US warships stood guard as a tugboat pulled the damaged destroyer USS Cole out of Aden harbor in Yemen, where 17 sailors died in a bomb attack. It will take one week for the ship to be loaded onto a Norwegian-owned heavy-lift vessel, which was awarded a $4.5 million contract to tow the Cole back to the US. Dozens of FBI agents will remain in Yemen investigating the cause of the explosion, which evidence shows could be linked to suspected terrorism-financier Osama bin Laden.
President Clinton signed legislation that reauthorizes the Violence Against Women Act and cracks down on the global trafficking of human beings.

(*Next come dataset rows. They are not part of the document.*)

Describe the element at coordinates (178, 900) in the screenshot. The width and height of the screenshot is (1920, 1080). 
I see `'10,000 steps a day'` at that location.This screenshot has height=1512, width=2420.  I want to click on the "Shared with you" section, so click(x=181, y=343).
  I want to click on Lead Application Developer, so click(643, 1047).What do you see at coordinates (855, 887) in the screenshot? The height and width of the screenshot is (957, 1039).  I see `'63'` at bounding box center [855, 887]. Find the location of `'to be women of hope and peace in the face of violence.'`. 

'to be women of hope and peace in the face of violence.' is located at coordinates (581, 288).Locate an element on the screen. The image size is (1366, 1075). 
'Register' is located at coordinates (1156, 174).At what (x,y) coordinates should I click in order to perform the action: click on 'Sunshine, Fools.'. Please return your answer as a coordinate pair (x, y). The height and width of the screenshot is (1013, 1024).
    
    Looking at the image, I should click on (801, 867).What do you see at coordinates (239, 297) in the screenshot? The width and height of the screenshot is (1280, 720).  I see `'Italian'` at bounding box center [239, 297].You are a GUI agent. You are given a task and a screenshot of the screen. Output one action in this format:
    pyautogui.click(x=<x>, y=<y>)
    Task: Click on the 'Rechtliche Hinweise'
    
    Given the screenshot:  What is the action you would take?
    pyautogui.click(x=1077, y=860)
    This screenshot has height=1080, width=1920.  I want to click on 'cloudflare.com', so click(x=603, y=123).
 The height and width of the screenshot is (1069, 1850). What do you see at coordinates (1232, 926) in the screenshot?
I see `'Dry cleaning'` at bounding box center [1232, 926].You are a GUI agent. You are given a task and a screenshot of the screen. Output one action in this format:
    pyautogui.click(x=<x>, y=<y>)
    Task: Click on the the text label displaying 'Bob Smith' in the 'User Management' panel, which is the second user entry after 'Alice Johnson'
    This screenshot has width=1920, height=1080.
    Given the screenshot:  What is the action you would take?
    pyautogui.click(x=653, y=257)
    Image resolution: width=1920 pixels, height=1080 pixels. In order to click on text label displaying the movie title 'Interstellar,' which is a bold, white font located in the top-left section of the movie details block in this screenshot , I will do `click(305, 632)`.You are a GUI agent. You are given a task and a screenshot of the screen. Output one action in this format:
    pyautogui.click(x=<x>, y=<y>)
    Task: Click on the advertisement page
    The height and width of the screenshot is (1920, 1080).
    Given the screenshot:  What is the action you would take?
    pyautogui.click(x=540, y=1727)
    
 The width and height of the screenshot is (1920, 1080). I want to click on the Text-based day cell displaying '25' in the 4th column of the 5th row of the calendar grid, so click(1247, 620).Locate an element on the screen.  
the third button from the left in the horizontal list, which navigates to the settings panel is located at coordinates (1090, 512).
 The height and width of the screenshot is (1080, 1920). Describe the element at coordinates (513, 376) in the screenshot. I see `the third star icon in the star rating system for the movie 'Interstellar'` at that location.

Some $95 million is allotted for the latter component, while $3.3 billion is designated to expand shelters for abused women and children and to prosecute offenders. About 900,000 US deaths a year are blamed on domestic violence.
Also enacted was a bill that eases the US embargo against Cuba, but it was uncertain whether sales of food and medicine to the communist island would pick up. Although Clinton signed the legislation, he objected to restrictions that could make it "virtually impossible" for farmers to obtain financing needed to conduct business in Cuba. The Castro government, meanwhile, vowed not to buy any US commodities because of the restrictions, plus ones that codify earlier measures and ban travel by most US citizens to the country.
Hundreds of counterdemonstrators attempted to drown out statements by two dozen members of the Aryan Nations, as the white supremacist group paraded through Coeur d'Alene, Idaho, protesting a court decision that likely will cost it $6.3 million. The group was found liable last month for the actions of its security guards, who chased and shot at a woman and her son driving past their headquarters in 1998. The plaintiffs could win ownership of the group's 20-acre compound in nearby Hayden Lake.
Less than a week after rains flooded part of southwest Arizona, a new storm left as much as three feet of water in some homes. The town of Wenden was evacuated early Saturday, although a local spokeswoman said residents were allowed to survey their properties later. About 200 buildings were affected in the first flooding alone.